Return only that part of the material below which starts with the line containing "Where should I click to: Open the Paint" and goes on through the line containing "Task: Click the thick", restated exactly.

Information shown =>
◇ ◇ ◇ ◇ ◇ ◇ ◇

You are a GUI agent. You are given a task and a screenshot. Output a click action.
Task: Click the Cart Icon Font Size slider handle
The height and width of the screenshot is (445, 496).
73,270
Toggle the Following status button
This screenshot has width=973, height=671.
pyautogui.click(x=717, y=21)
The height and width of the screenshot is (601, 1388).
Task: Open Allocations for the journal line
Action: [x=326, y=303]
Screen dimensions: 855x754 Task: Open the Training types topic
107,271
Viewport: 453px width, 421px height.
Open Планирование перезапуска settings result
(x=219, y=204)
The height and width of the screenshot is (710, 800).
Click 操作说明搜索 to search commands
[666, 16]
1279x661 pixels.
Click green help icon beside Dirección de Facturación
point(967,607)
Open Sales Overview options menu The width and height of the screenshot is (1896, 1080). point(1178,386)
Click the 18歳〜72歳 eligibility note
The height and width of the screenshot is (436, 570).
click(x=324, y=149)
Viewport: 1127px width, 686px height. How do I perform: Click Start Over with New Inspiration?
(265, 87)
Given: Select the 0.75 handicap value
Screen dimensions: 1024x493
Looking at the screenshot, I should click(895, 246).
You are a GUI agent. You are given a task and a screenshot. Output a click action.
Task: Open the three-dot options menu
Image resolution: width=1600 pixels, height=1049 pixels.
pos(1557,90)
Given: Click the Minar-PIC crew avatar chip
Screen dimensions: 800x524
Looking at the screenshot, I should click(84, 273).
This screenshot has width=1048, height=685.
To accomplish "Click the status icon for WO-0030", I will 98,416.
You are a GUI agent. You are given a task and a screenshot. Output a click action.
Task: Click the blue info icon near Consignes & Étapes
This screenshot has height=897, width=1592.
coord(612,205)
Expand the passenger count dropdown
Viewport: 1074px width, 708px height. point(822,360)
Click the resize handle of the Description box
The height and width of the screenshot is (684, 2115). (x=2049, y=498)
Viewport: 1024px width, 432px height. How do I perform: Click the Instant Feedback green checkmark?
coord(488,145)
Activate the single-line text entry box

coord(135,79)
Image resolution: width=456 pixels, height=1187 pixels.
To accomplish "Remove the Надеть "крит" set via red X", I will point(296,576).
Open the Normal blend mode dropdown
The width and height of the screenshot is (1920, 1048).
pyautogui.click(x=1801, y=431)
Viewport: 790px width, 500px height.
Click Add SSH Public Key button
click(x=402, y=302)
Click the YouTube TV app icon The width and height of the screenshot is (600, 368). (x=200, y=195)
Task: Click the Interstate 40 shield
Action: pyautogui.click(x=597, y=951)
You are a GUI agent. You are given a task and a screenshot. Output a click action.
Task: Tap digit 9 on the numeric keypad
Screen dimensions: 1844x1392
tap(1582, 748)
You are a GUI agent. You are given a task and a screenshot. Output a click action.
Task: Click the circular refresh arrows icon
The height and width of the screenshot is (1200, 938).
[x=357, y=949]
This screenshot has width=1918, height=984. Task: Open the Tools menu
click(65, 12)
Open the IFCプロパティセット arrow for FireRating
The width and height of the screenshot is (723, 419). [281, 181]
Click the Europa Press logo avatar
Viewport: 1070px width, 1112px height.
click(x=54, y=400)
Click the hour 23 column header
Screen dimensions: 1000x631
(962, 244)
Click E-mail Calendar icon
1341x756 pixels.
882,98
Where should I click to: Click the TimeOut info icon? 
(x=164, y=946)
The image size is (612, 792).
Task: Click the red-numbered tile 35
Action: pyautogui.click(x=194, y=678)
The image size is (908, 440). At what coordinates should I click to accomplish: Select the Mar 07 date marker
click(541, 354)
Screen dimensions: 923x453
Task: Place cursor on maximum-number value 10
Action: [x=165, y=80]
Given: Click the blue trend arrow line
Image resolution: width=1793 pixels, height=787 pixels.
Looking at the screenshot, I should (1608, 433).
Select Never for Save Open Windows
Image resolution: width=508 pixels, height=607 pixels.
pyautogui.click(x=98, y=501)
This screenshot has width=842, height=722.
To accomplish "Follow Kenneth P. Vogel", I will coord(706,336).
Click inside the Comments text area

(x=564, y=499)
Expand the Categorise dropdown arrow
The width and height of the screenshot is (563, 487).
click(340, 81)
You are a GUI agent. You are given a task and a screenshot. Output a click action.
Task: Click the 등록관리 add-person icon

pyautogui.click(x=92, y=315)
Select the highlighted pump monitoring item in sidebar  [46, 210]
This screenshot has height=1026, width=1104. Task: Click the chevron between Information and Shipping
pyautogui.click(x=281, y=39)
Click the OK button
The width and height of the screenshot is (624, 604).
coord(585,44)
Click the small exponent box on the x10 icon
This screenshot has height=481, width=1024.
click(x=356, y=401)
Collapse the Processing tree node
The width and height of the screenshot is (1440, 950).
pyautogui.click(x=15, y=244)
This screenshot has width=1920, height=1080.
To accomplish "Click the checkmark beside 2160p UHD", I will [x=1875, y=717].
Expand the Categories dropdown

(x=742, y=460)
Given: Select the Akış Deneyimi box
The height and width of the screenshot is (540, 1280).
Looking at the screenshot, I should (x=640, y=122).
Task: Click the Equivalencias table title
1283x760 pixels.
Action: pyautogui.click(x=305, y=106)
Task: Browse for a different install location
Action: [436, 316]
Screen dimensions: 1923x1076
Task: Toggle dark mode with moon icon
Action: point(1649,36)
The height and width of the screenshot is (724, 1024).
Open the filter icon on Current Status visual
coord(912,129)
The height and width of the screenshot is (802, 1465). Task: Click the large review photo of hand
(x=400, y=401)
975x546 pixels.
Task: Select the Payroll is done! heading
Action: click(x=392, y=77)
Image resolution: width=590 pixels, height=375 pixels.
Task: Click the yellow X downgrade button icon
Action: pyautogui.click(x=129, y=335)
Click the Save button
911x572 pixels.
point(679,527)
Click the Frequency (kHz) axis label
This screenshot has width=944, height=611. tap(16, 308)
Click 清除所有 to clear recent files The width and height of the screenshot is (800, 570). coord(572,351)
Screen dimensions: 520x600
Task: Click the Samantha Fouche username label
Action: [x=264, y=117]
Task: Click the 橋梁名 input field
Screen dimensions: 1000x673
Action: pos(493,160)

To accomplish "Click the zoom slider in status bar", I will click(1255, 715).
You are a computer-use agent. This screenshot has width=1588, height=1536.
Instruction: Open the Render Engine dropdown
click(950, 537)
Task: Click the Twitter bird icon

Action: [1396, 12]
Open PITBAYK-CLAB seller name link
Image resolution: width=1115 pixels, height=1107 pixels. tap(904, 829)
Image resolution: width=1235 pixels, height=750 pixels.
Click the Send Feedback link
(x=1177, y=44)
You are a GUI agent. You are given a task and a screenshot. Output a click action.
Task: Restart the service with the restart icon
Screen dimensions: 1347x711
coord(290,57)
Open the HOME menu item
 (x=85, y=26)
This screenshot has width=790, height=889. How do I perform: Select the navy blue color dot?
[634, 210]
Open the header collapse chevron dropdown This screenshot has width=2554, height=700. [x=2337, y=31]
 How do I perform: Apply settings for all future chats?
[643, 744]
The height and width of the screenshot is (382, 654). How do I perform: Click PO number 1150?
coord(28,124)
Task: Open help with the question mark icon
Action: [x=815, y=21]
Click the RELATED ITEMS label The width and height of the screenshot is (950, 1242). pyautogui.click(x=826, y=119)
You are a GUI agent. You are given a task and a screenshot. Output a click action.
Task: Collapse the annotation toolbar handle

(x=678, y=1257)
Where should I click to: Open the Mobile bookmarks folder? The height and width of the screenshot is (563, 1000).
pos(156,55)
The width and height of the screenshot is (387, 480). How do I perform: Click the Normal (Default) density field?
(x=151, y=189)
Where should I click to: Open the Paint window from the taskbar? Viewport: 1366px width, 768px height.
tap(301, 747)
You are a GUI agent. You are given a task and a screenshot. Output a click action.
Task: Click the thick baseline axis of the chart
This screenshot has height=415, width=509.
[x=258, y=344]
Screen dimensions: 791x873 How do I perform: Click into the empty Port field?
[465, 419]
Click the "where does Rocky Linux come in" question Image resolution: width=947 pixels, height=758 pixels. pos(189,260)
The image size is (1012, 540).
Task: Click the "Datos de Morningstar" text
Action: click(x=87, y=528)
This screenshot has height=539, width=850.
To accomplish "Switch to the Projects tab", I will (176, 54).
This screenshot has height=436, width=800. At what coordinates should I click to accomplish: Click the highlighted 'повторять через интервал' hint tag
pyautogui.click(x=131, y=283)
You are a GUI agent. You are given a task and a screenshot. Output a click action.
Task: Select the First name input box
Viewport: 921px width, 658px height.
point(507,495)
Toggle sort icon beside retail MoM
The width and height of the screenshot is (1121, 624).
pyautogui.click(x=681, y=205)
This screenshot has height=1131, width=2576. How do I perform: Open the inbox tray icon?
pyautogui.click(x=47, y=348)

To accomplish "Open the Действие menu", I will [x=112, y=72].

◇ ◇ ◇ ◇ ◇ ◇ ◇

Answer to this task =>
Where should I click to: Open the Paint window from the taskbar? Viewport: 1366px width, 768px height.
tap(301, 747)
You are a GUI agent. You are given a task and a screenshot. Output a click action.
Task: Click the thick baseline axis of the chart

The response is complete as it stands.